QUÉ SE PIDE
Según el texto sobre el poema de Juan Jiménez, ¿en qué editorial estaba publicado su libro de epigramas?

BLOQUE DE TEXTO
● ● ● ●

Nacho S. (@nemosegu)

‘Ebrio hablo en sueños sin tener ningún vino’, de Juan Jiménez (1940)

Ebrio hablo en sueños sin tener ningún vino
Mi cuerpo perpetrado de límites
Y huyendo a pares señas y vientos a un futuro par
Cuando común la vida se halla traspasada
Con sosiego y alegre se verá que otra vez
Procedentes del día allí estamos
Empezando continuadamente
Y otras fuerzas más jóvenes nacidas de dulzuras de la tierra
Darán al equinoccio que ruedan encerrado en la piedra
Más silencio cantado por su empuje
Librando sin tenazas al hombre y enterrando por fin cobardía
En el sollozo último de ser su esclavo de sus tránsitos.

Si algo sigue teniendo el epigrama es voluntad de verdad condensada. Por ejemplo este: “Deseo dar testimonio a favor de lo alegre /superficialmente para se que entienda”. Y este: “Mi pasión de ser yo mismo en todos los instantes”. O sin ir más lejos de lo publicado, este otro: “Ebrio hablo en sueños sin tener ningún vino / mi cuerpo perpetrado de límites”. El canario Juan Jiménez, el autor de hoy, publicó sus epigramas en un libro homónimo allá por 1999.

Admito que a veces, contraviniendo el dicho inglés, juzgo y hasta compro libros por la cubierta. Este de J. J. me lo llevé porque estaba publicado en la fenomenal Ediciones Libertarias. Se lo compré a Juan en un día de caza mayor y heterogénea (¡de Carl Marx a Raymond Aron!) en el que además me dio una alegría amarga: quien habitualmente se llevaba toda la poesía interesante, un vejete ex catedrático de no sé qué, hacía mucho tiempo que había dejado de venir.

● ● ● ●

DATOS DEL CONJUNTO
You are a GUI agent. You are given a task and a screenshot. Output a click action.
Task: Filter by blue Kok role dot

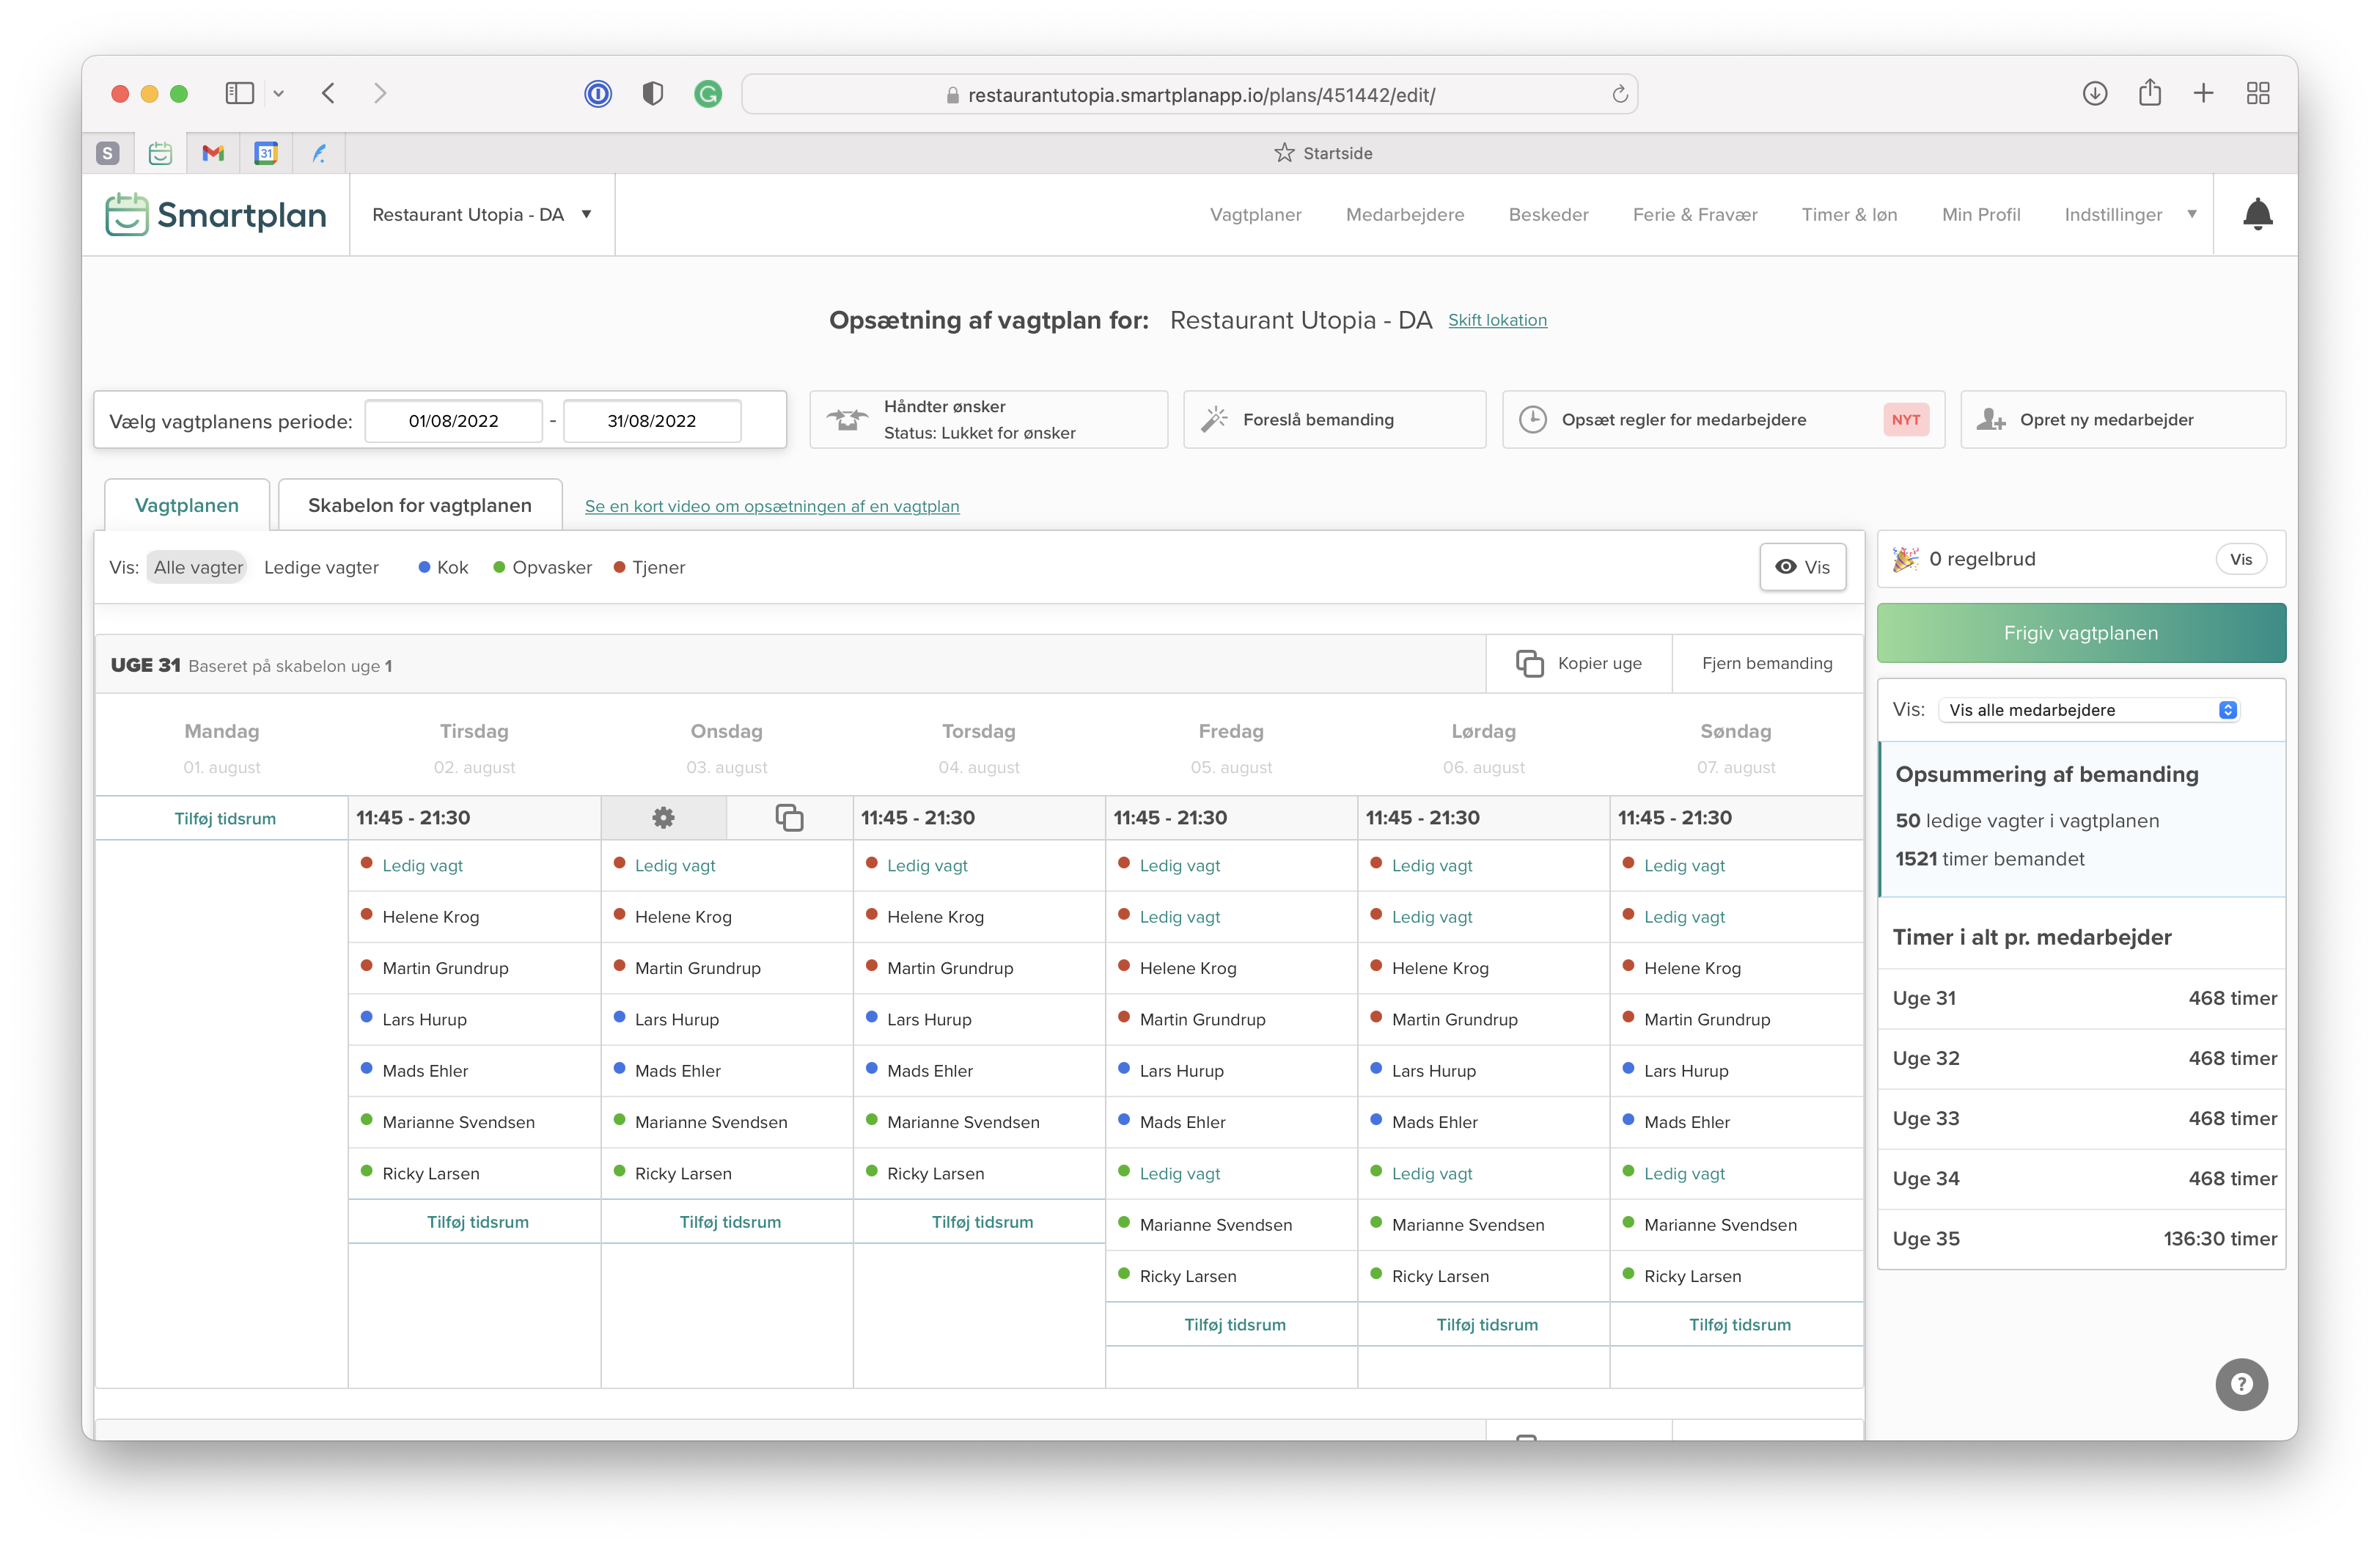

● ● ● ●

RESULTADO
En Ediciones Libertarias.